On January 20, 2017, President Trump’s Chief of Staff, Reince Priebus, issued a memorandum to the heads of executive departments and agencies implementing a “regulatory freeze” on new regulations. The memorandum requires departments and agencies to:

  • Send no new regulations to the Office of the Federal Register (OFR) for publication until such regulations are reviewed and approved by a department or agency head appointed or designated by President Trump after noon on January 20, 2017;
  • Withdraw all regulations sent to OFR but not yet published; and
  • Postpone for 60 days the effective date of all regulations that have been published by OFR but have not yet taken effect.

Such a memorandum is not unprecedented – Rahm Emanuel issued a similar memorandum in 2009. However, the current memorandum and its potential effects differ from historical action in three ways.

First, the Priebus memorandum eliminates the discretion afforded to agencies and departments by the 2009 memorandum, which requested that they “consider” extending the effective date of regulations for 60 days. The memorandum therefore impacts all regulations, regardless of whether they may be acceptable or desirable to incoming appointees and designees.

Second, its impact is likely to be longer-lasting than during previous Administrations. None of the appointees with a direct influence on energy and natural resource issues (i.e., the EPA Administrator, Secretary of Energy, Secretary of the Interior, and Secretary of Agriculture) has been confirmed by the Senate, and in each case the confirmation vote either has not been scheduled or has been rescheduled until further notice. In contrast, Lisa Jackson was confirmed as EPA Administrator on January 23, 2009; Steven Chu was confirmed as Secretary of Energy on January 20, 2009; Ken Salazar was confirmed as Secretary of the Interior on January 21, 2009; and Tom Vilsack was confirmed as Secretary of Agriculture on January 21, 2009. The longer such confirmations are delayed, the longer it will take to see any review or action on new regulations.

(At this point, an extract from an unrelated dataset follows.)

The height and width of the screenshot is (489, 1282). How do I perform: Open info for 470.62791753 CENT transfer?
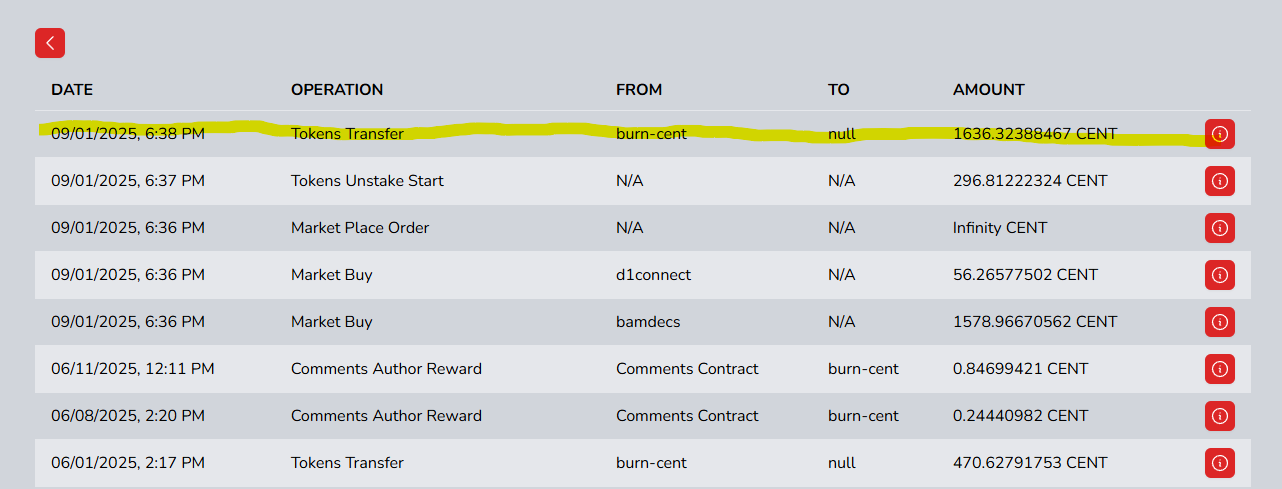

And third, the reach of the Priebus memorandum is much more broad. In addition to the “regulatory actions” at issue in the 2009 memorandum, it expressly includes “guidance documents” (i.e., any agency statement of general applicability and future effect “that sets forth a policy on a statutory, regulatory, or technical issue or an interpretation of a statutory or regulatory issue.” In addition, although the definition of “regulatory action” is limited to “any substantive action by an agency (normally published in the Federal Register) that promulgates or is expected to lead to the promulgation of a final rule or regulation, including notices of inquiry, advance notices of proposed rulemaking, and notices of proposed rulemaking,” some agencies and departments have been interpreting the directive to include all documents submitted to the Federal Register for publication.

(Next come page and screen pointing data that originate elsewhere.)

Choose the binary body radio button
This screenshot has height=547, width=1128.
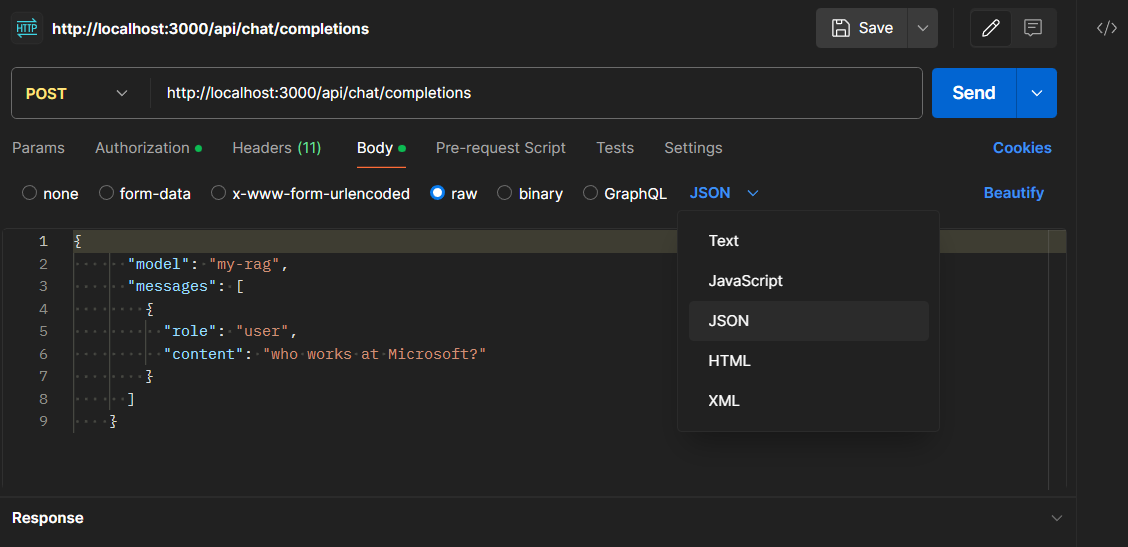(x=505, y=193)
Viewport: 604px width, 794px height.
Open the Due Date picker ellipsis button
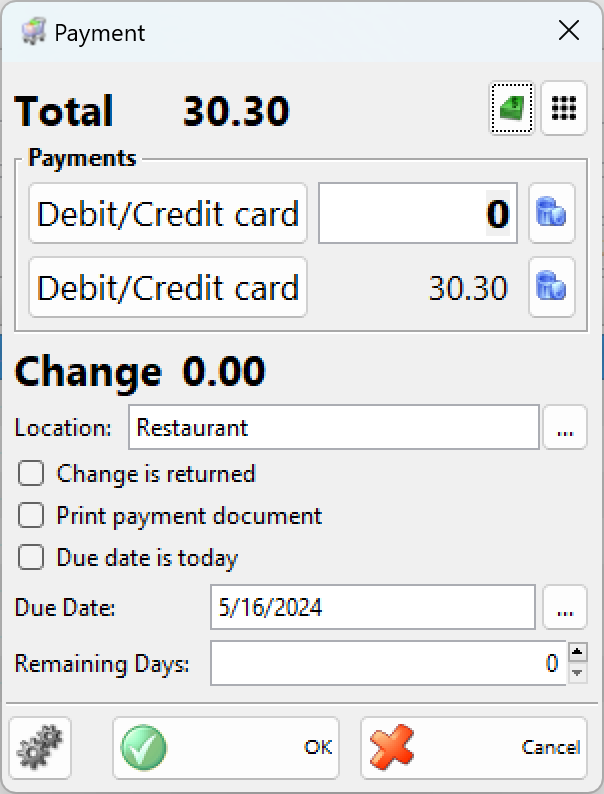pyautogui.click(x=565, y=607)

This could have unintended consequences. Energy and natural resource development projects often require publication of notices in the Federal Register, including notices relating to the issuance of permits required for construction or operation. The memorandum intended to delay the publication of new regulations may delay publication of these notices as well. This regulatory freeze may therefore have a more chilling effect on project development – and for a longer time – than we’ve seen in the past.